**What the exercise asks**
Repeat each of the following rows word for word, without changing anything.

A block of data
-- BEGIN --

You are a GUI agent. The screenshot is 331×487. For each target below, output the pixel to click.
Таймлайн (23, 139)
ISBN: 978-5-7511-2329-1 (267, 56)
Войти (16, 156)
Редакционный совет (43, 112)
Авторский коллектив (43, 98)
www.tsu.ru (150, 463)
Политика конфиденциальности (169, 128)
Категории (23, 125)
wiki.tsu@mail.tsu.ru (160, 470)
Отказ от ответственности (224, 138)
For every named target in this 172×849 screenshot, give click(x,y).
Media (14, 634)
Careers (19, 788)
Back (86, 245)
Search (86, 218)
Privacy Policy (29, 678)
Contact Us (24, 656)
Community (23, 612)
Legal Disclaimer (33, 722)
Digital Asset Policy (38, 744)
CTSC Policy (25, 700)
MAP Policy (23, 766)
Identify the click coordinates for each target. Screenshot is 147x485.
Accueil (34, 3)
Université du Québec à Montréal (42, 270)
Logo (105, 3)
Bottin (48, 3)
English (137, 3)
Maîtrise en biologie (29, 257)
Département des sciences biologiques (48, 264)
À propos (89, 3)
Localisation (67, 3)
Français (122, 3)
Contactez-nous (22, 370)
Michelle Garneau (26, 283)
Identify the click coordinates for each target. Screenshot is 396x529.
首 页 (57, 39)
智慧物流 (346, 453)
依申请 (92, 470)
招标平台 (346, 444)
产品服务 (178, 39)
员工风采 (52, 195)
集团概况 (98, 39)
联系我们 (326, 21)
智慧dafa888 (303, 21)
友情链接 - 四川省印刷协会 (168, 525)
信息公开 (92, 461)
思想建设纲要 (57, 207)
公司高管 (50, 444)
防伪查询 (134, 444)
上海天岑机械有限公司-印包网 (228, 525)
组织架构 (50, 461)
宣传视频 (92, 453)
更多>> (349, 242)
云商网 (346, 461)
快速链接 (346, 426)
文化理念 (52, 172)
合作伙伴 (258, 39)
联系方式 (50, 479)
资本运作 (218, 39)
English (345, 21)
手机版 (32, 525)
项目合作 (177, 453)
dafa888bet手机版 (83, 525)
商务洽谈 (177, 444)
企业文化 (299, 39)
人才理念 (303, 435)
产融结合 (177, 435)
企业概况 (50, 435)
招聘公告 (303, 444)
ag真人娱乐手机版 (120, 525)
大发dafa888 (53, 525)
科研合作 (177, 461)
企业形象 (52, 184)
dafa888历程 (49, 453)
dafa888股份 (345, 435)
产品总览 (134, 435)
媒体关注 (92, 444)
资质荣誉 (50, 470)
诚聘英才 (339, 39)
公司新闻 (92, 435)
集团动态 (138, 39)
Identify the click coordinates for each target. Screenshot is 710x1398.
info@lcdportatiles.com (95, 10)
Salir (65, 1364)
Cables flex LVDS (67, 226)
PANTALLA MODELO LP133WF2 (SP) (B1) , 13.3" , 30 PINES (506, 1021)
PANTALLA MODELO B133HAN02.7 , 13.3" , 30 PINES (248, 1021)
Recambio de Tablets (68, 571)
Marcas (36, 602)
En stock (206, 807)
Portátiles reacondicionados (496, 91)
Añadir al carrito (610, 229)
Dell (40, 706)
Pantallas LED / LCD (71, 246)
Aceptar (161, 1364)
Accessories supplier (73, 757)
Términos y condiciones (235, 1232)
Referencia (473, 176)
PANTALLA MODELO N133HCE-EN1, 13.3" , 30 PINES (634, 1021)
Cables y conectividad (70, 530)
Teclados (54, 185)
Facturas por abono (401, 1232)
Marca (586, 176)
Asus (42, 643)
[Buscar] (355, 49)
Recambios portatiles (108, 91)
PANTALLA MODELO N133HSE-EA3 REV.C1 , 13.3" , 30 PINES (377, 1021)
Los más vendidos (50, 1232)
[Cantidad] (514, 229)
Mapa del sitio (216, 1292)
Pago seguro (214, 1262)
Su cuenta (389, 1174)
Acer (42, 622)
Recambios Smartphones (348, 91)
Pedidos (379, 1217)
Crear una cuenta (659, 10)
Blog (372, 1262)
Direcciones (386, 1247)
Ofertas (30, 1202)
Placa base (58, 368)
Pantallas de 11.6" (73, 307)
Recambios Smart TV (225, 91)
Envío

-- END --

**Correct result**
You are a GUI agent. The screenshot is 331×487. For each target below, output the pixel to click.
Таймлайн (23, 139)
ISBN: 978-5-7511-2329-1 (267, 56)
Войти (16, 156)
Редакционный совет (43, 112)
Авторский коллектив (43, 98)
www.tsu.ru (150, 463)
Политика конфиденциальности (169, 128)
Категории (23, 125)
wiki.tsu@mail.tsu.ru (160, 470)
Отказ от ответственности (224, 138)
For every named target in this 172×849 screenshot, give click(x,y).
Media (14, 634)
Careers (19, 788)
Back (86, 245)
Search (86, 218)
Privacy Policy (29, 678)
Contact Us (24, 656)
Community (23, 612)
Legal Disclaimer (33, 722)
Digital Asset Policy (38, 744)
CTSC Policy (25, 700)
MAP Policy (23, 766)
Identify the click coordinates for each target. Screenshot is 147x485.
Accueil (34, 3)
Université du Québec à Montréal (42, 270)
Logo (105, 3)
Bottin (48, 3)
English (137, 3)
Maîtrise en biologie (29, 257)
Département des sciences biologiques (48, 264)
À propos (89, 3)
Localisation (67, 3)
Français (122, 3)
Contactez-nous (22, 370)
Michelle Garneau (26, 283)
Identify the click coordinates for each target. Screenshot is 396x529.
首 页 (57, 39)
智慧物流 (346, 453)
依申请 (92, 470)
招标平台 (346, 444)
产品服务 (178, 39)
员工风采 (52, 195)
集团概况 (98, 39)
联系我们 (326, 21)
智慧dafa888 (303, 21)
友情链接 - 四川省印刷协会 (168, 525)
信息公开 (92, 461)
思想建设纲要 (57, 207)
公司高管 (50, 444)
防伪查询 (134, 444)
上海天岑机械有限公司-印包网 (228, 525)
组织架构 (50, 461)
宣传视频 (92, 453)
更多>> (349, 242)
云商网 (346, 461)
快速链接 (346, 426)
文化理念 (52, 172)
合作伙伴 (258, 39)
联系方式 (50, 479)
资本运作 (218, 39)
English (345, 21)
手机版 (32, 525)
项目合作 (177, 453)
dafa888bet手机版 (83, 525)
商务洽谈 (177, 444)
企业文化 (299, 39)
人才理念 (303, 435)
产融结合 (177, 435)
企业概况 (50, 435)
招聘公告 (303, 444)
ag真人娱乐手机版 (120, 525)
大发dafa888 (53, 525)
科研合作 (177, 461)
企业形象 (52, 184)
dafa888历程 (49, 453)
dafa888股份 (345, 435)
产品总览 (134, 435)
媒体关注 (92, 444)
资质荣誉 (50, 470)
诚聘英才 (339, 39)
公司新闻 (92, 435)
集团动态 (138, 39)
Identify the click coordinates for each target. Screenshot is 710x1398.
info@lcdportatiles.com (95, 10)
Salir (65, 1364)
Cables flex LVDS (67, 226)
PANTALLA MODELO LP133WF2 (SP) (B1) , 13.3" , 30 PINES (506, 1021)
PANTALLA MODELO B133HAN02.7 , 13.3" , 30 PINES (248, 1021)
Recambio de Tablets (68, 571)
Marcas (36, 602)
En stock (206, 807)
Portátiles reacondicionados (496, 91)
Añadir al carrito (610, 229)
Dell (40, 706)
Pantallas LED / LCD (71, 246)
Aceptar (161, 1364)
Accessories supplier (73, 757)
Términos y condiciones (235, 1232)
Referencia (473, 176)
PANTALLA MODELO N133HCE-EN1, 13.3" , 30 PINES (634, 1021)
Cables y conectividad (70, 530)
Teclados (54, 185)
Facturas por abono (401, 1232)
Marca (586, 176)
Asus (42, 643)
[Buscar] (355, 49)
Recambios portatiles (108, 91)
PANTALLA MODELO N133HSE-EA3 REV.C1 , 13.3" , 30 PINES (377, 1021)
Los más vendidos (50, 1232)
[Cantidad] (514, 229)
Mapa del sitio (216, 1292)
Pago seguro (214, 1262)
Su cuenta (389, 1174)
Acer (42, 622)
Recambios Smartphones (348, 91)
Pedidos (379, 1217)
Crear una cuenta (659, 10)
Blog (372, 1262)
Direcciones (386, 1247)
Ofertas (30, 1202)
Placa base (58, 368)
Pantallas de 11.6" (73, 307)
Recambios Smart TV (225, 91)
Envío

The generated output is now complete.